The differences between AMD and Intel CPUs in 32-bit environment may be overshadowed by numerical differences associated with differing alignment of vectorized loops. /fp:source or precise also remove those vectorizations which are likely to be affected. 64-bit OS is a more effective cure for this.

I've learned there is no supported option which completely eliminates numerical differences between Intel and AMD CPUs. This is an interest of my customers as well.

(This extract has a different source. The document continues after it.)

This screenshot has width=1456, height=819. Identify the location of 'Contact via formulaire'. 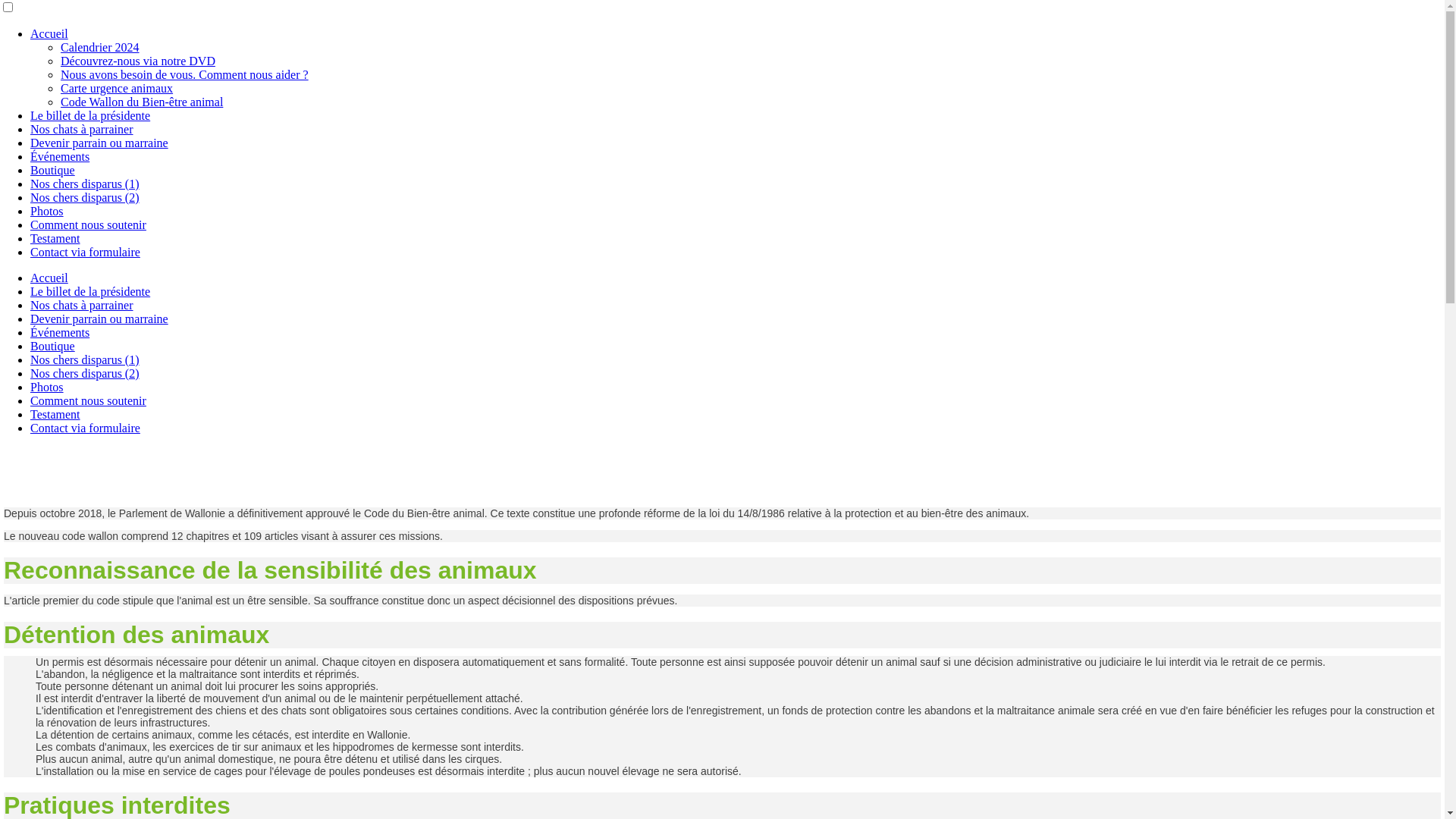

Steven_L_Intel1 · ‎11-18-2008

In version 11 you could use /QxHost to get the best option for the system you're compiling on. However, none of the compiler options affect the internal CPU dispatching used by the math library.

rakkota · ‎11-20-2008

Quoting - tim18

The 32-bit default no-SSE option, /QxW, /QxO all are intended to work the same on AMD and Intel. /QxO is not suitable for your Pentium4 (unless it is 64-bit capable); I don't know AMD numbers. /Qprec-div (which you quoted) and /Qprec-sqrt should be set so as to avoid instructions which give sligntly different resultsbetween AMD and Intel. /fp:source or precise shut off some (but not all) vectorization of math functions which may differ slightly between brands. I didn't mention this until now, because you hadn't mentioned consideration of vectorization.

The differences between AMD and Intel CPUs in 32-bit environment may be overshadowed by numerical differences associated with differing alignment of vectorized loops. /fp:source or precise also remove those vectorizations which are likely to be affected. 64-bit OS is a more effective cure for this.

I've learned there is no supported option which completely eliminates numerical differences between Intel and AMD CPUs. This is an interest of my customers as well.

Thanks Jim for the tip. After many tests, the ifort compiler flags which made the numerical results to be the same were:

/intconstant /fpconstant /f77rtl /QxW /real_size:32 /double_size:64 /Qprec-div/Qprec-sqrt /assume:buffered_io /O3 /check:none

We've got similar results by replacing /QxW with /architecture:SSE2.

I am afraid though that this is working only for the particular tests that we are currently doing and this recipe cannot be universally applied.

I think that Lionel's message is pretty clear: there is no way to guarantee bitwise same results on AMD and INTEL architectures for numerical computation in FORTRAN using compiler flags only. Maybe I am naive but it is a shame that AMD and INTEL didn't agree on the same standard when it comes to numerical computation. I imagine the executives of these two companies in a plane where the pilot is using an INTEL processor and the tower an AMD processor...

TimP · ‎11-20-2008

Quoting - rakkota

/intconstant /fpconstant /f77rtl /QxW /real_size:32 /double_size:64 /Qprec-div/Qprec-sqrt /assume:buffered_io /O3 /check:none

We've got similar results by replacing /QxW with /architecture:SSE2.

The new SSE2 option isa synonym for the old /QxW. If the results weren't the same, it would be a bug.

/Qprec-div /Qprec-sqrt, along withoptions which support onlyone SSE architecture,will beneeded for consistent results among platforms,in any application which vectorizes single precision divideor sqrt. My personal recommendation is to use the Qprec options always, at least for current production CPUs, which perform well with them. They will be set automatically if you set /fp:source (or precise).

I am thinking it would be good policy to set the options you want always in ifort.cfg, as a precaution in case they don't make it into the build elsewhere.